Russell noted that the scammer was hard to spot as they had a lot of information about the business and its banking arrangements and knew just what to say. However, as Santander had advised him previously that his bank would never be forceful about moving large sums of money, to not share personal details or act on phone calls, Consolid8 was better prepared and avoided becoming a victim.
You can watch the full story of Consolid8’s experience with scammers here.
How to keep your business safe from impersonation scams
- Don’t share any passwords or security codes with anyone - not even a Santander employee.
- Never share your token code with anyone. These can only be used to authorise log in, account changes or payments, and Santander UK never asks you to use them to authorise a refund or stop a payment leaving your account.
- Don’t allow anyone to remotely access your devices.
- Never use the mobile app to authenticate a transaction you’ve not selected yourself in online banking.
- Never click on a link, download an app, or open an attachment related to your organisation’s mobile or online banking in response to a call or SMS asking you to do so. Santander UK will never ask you to do this.
- Never trust caller ID as contact numbers on phone calls and SMSs can be spoofed. Instead, validate all requests made through unsolicited contacts by calling your bank directly. Check the phone number using the phone number on the back of your bank card. Never use a phone number in an SMS message or which has been given to you by a cold caller.
- Ensure all your organisation’s staff keep up to date with fraud trends and advice.
- For more advice about protecting your business from fraud, please visit our Corporate & Commercial Banking website.
- Ends -
The information contained in our press releases is intended solely for journalists and should not be used by consumers to make financial decisions.
Notes to Editors
Santander UK is a financial services provider in the UK that offers a wide range of personal and commercial financial products and services. At 31 December 2023, the bank had around 19,800 employees and serves around 14 million active customers, 7 million digital customers via a nationwide 444 branch network, telephone, mobile and online banking. Santander UK is subject to the full supervision of the FCA and the PRA in the UK. Santander UK plc customers’ eligible deposits are protected by the FSCS in the UK.

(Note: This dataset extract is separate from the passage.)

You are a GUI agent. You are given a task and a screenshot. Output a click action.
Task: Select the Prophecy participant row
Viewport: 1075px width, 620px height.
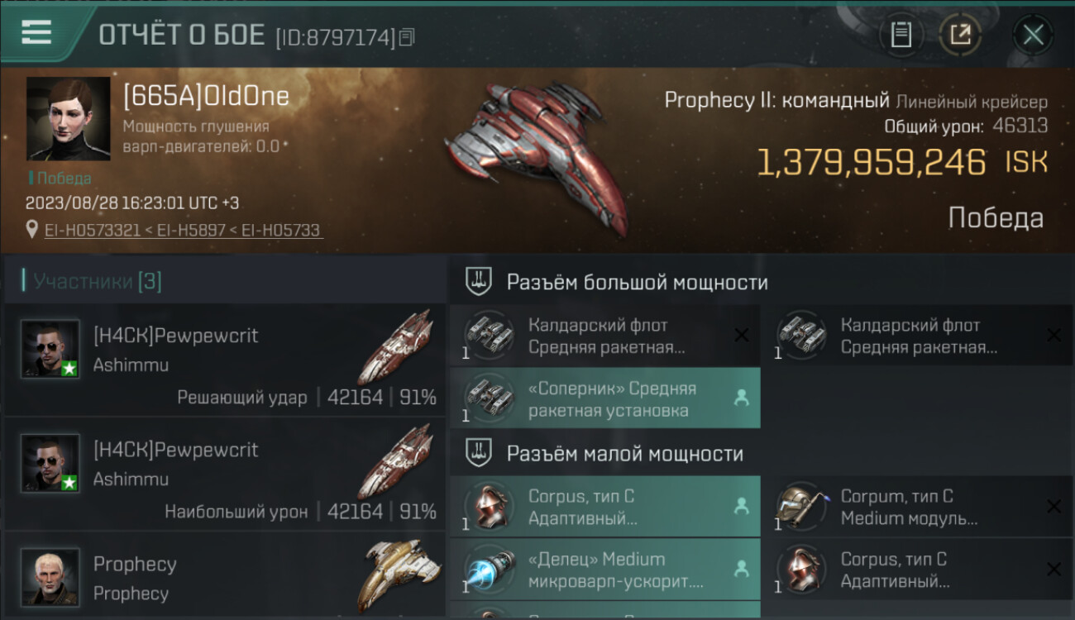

Banco Santander (SAN SM, STD US, BNC LN) is a leading commercial bank, founded in 1857 and headquartered in Spain. It has a meaningful presence in 10 core markets in the Europe, North America and South America regions, and is one of the largest banks in the world by market capitalization. Santander aims to be the best open financial services platform providing services to individuals, SMEs, corporates, financial institutions and governments. The bank’s purpose is to help people and businesses prosper in a simple, personal and fair way. Santander is building a more responsible bank and has made a number of commitments to support this objective, including raising €220 billion in green financing between 2019 and 2030. At the end of 2023, Banco Santander had €1.3 trillion in total funds, 165 million customers, 8,500 branches and over 212,000 employees.